Pixel coordinate grounding data:
__________
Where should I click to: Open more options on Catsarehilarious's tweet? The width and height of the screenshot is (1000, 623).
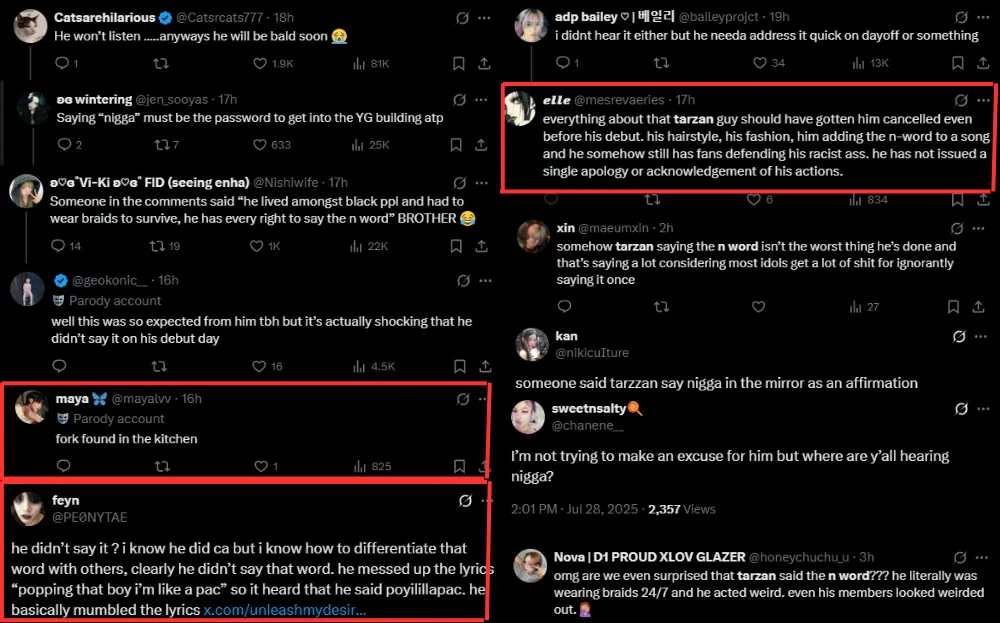[485, 18]
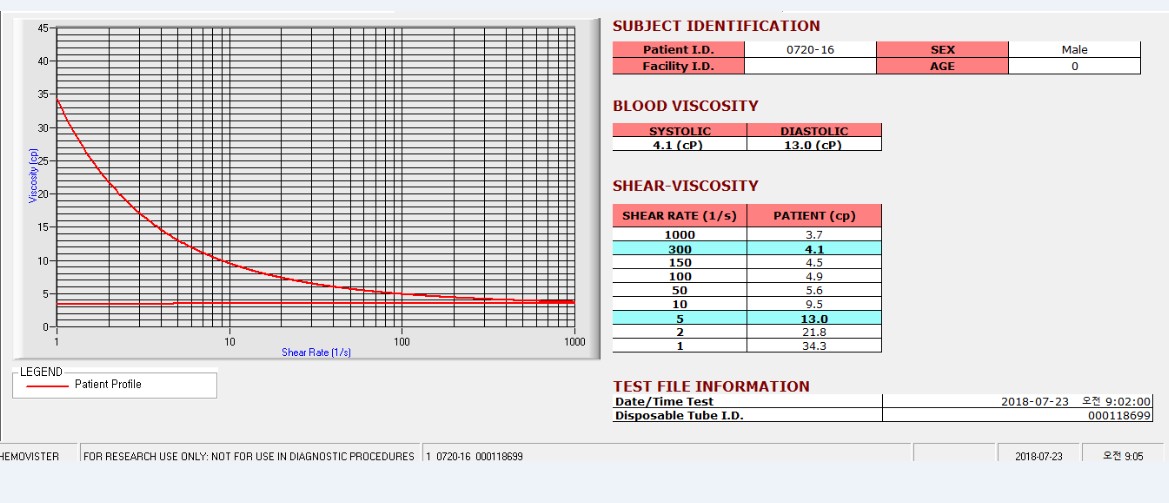Select the shear rate 300 highlighted row
The height and width of the screenshot is (503, 1169).
pos(747,249)
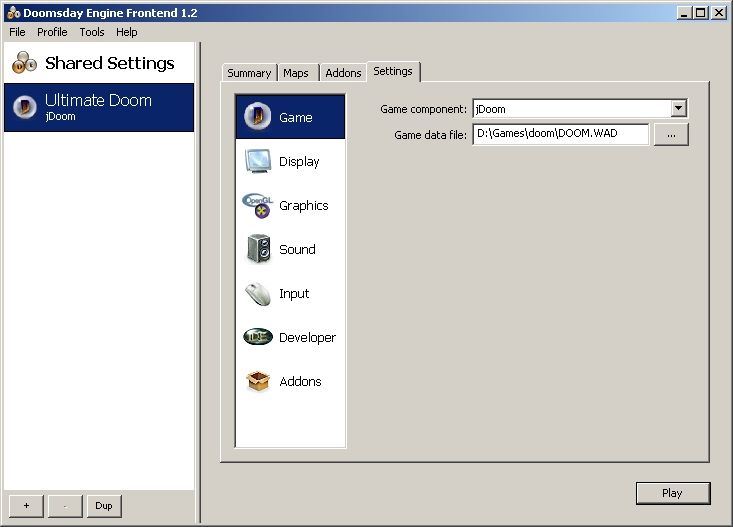Screen dimensions: 733x527
Task: Click the Shared Settings gears icon
Action: 25,63
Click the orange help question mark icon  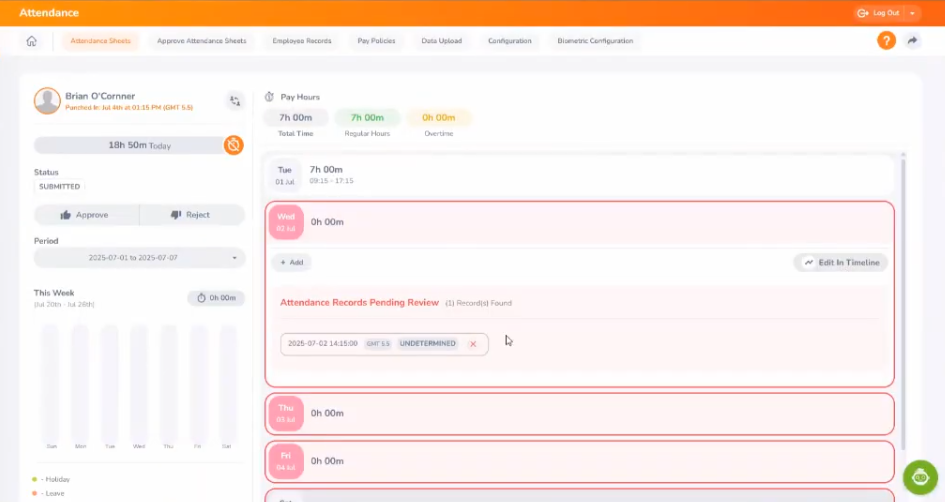click(886, 41)
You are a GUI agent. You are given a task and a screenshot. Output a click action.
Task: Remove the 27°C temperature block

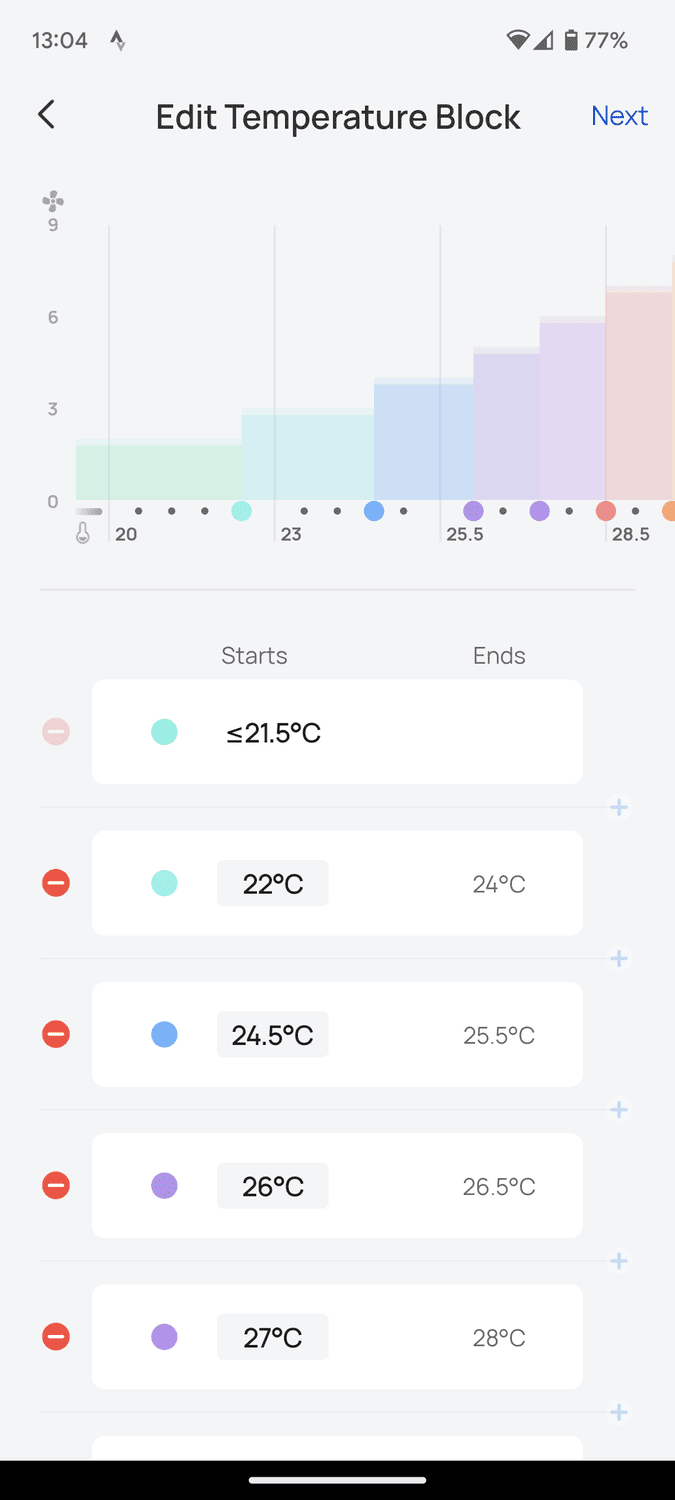[x=56, y=1337]
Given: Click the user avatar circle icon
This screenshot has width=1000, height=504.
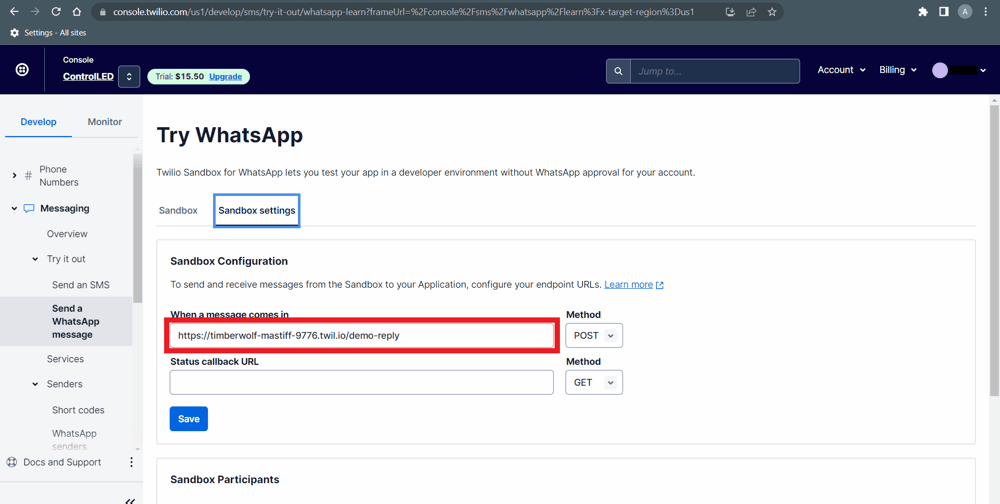Looking at the screenshot, I should point(940,70).
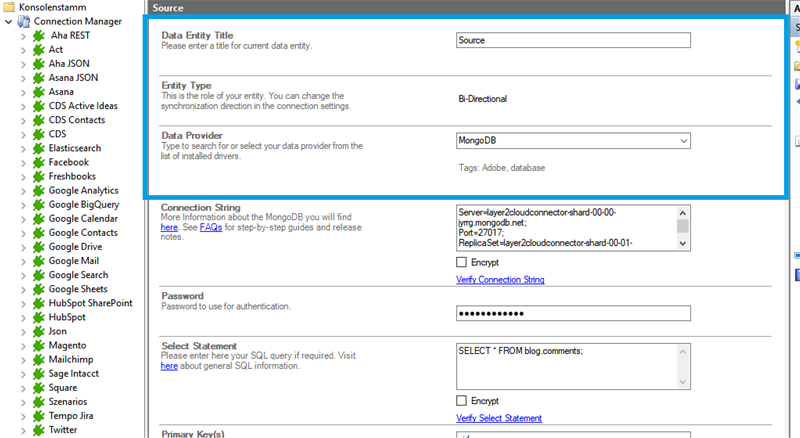The height and width of the screenshot is (438, 800).
Task: Open the Data Provider MongoDB dropdown
Action: [x=683, y=141]
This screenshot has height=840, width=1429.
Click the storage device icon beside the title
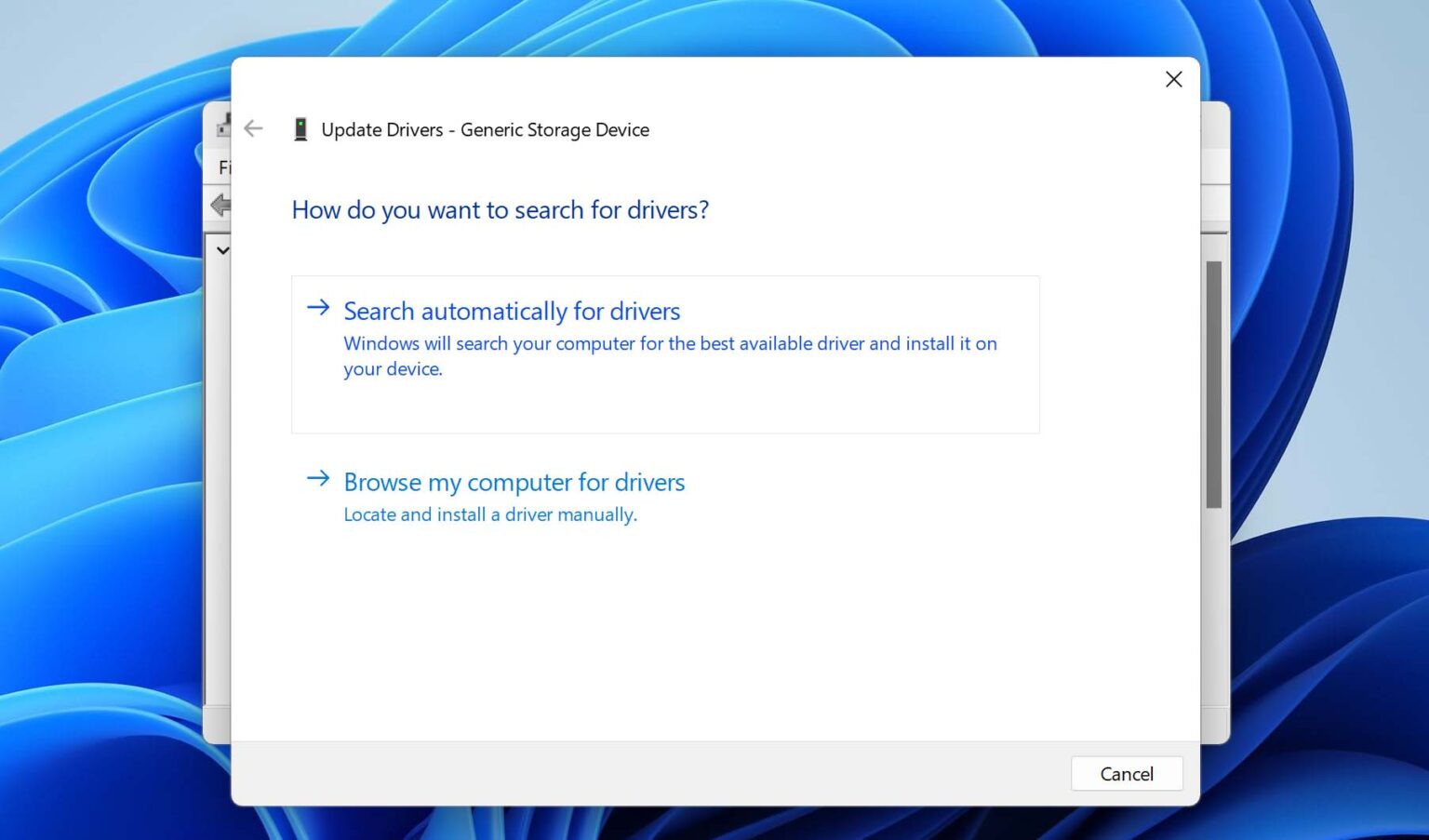(300, 129)
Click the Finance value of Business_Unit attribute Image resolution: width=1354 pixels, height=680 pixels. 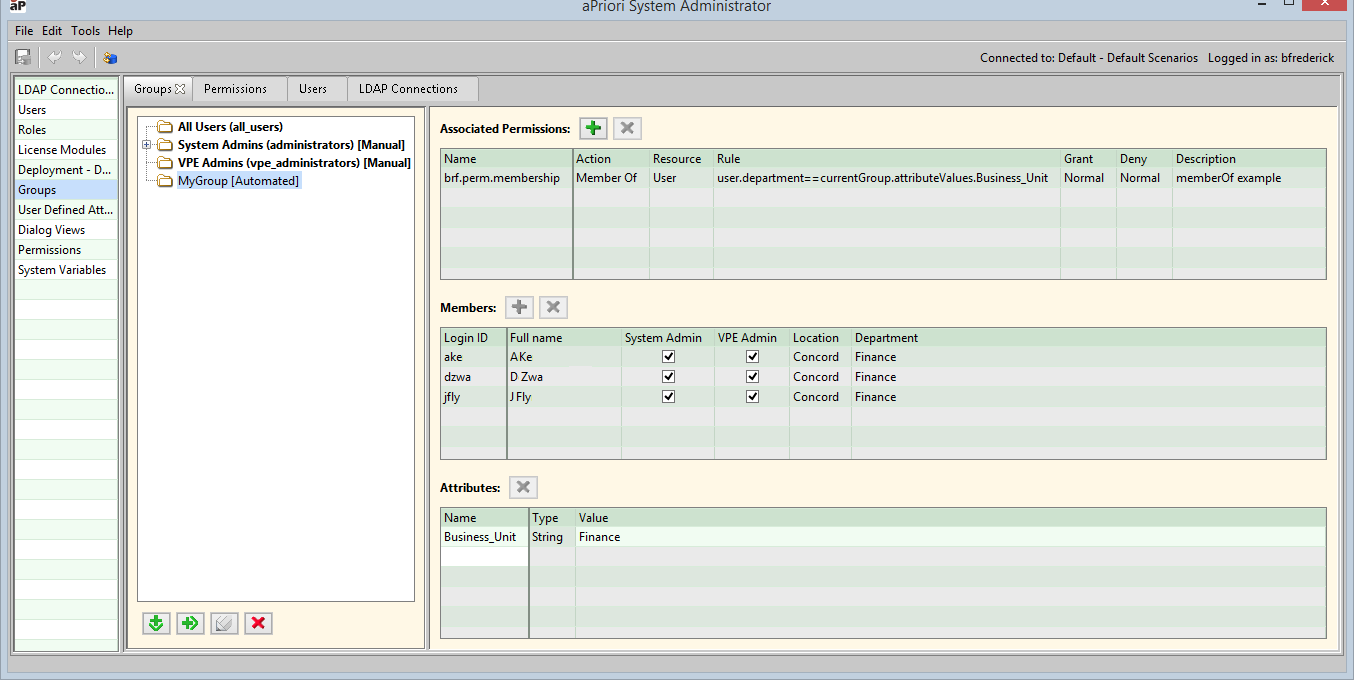tap(600, 537)
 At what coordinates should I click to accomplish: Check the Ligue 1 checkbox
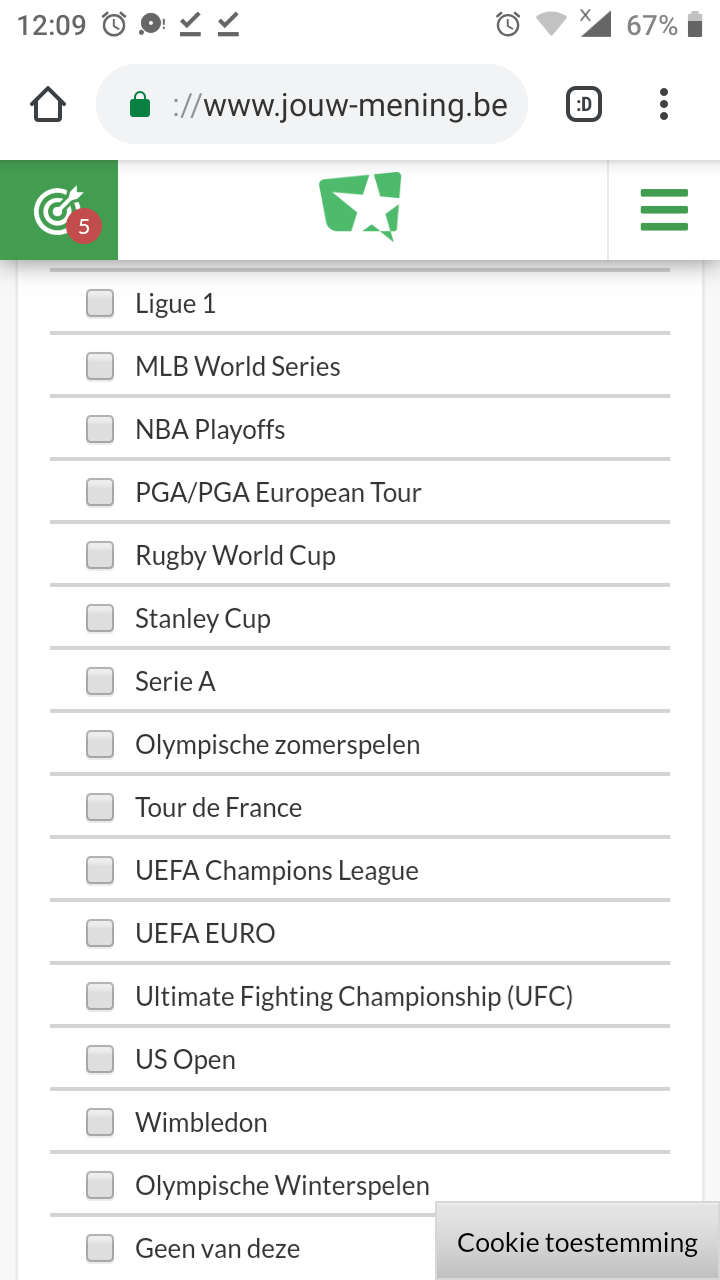[100, 303]
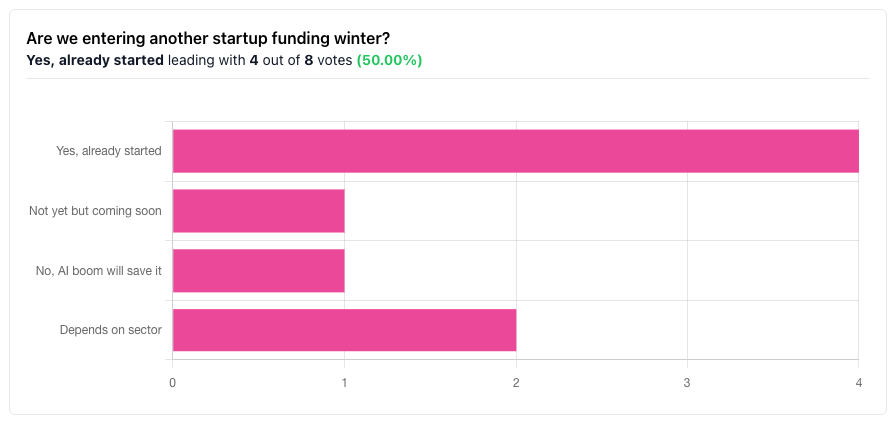Screen dimensions: 894x427
Task: Select the 'Not yet but coming soon' bar
Action: pos(258,211)

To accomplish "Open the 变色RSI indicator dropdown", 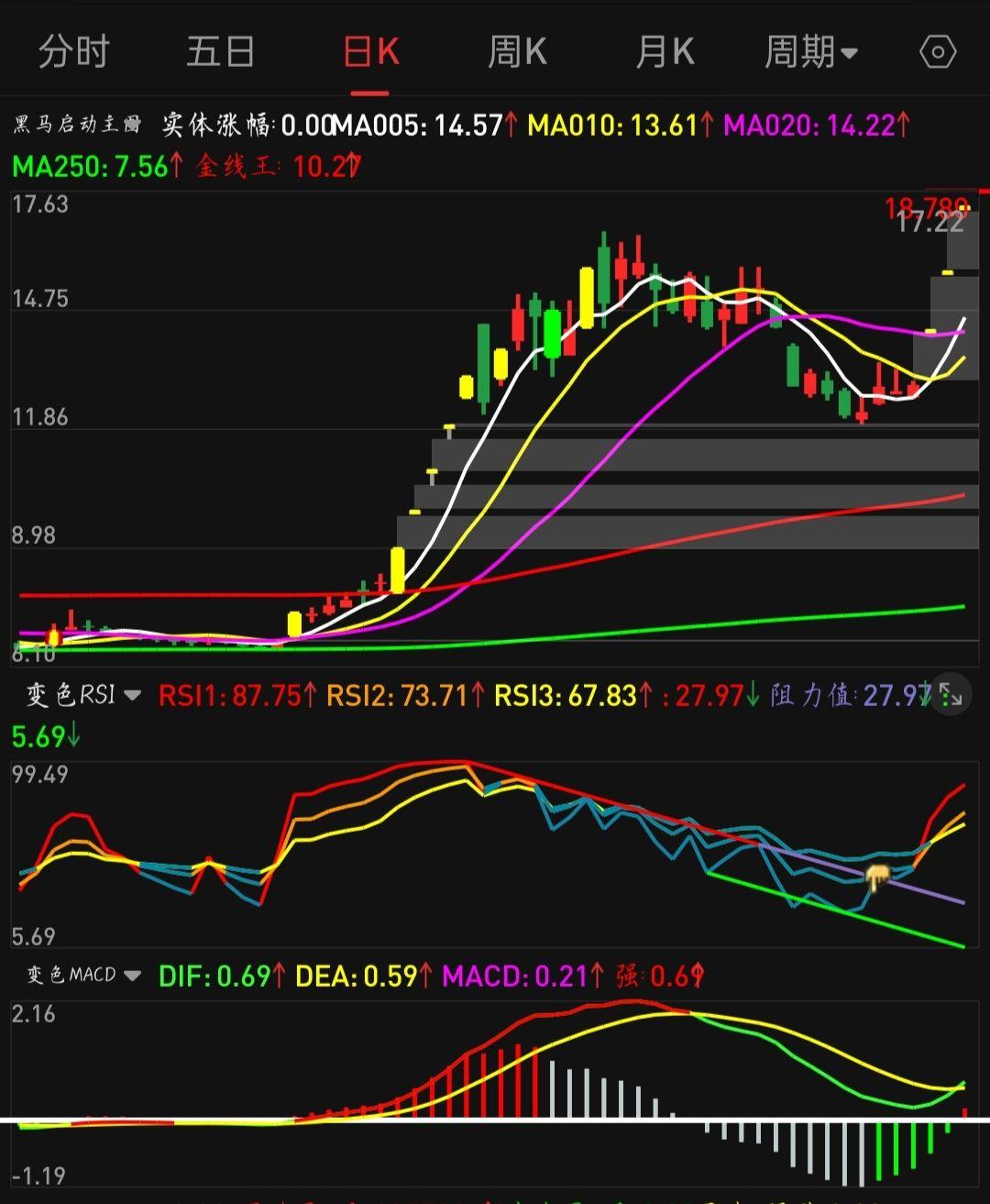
__________
- Task instructions:
Nothing but the lines from the line containing "At what coordinates" to the end of the records above should be repeated, exactly and with every picture omitted.

- Task answer:
 At what coordinates should I click to accomplish: Check the Ligue 1 checkbox
[100, 303]
Screen dimensions: 894x427
Task: Select the 'Not yet but coming soon' bar
Action: pos(258,211)

To accomplish "Open the 变色RSI indicator dropdown", 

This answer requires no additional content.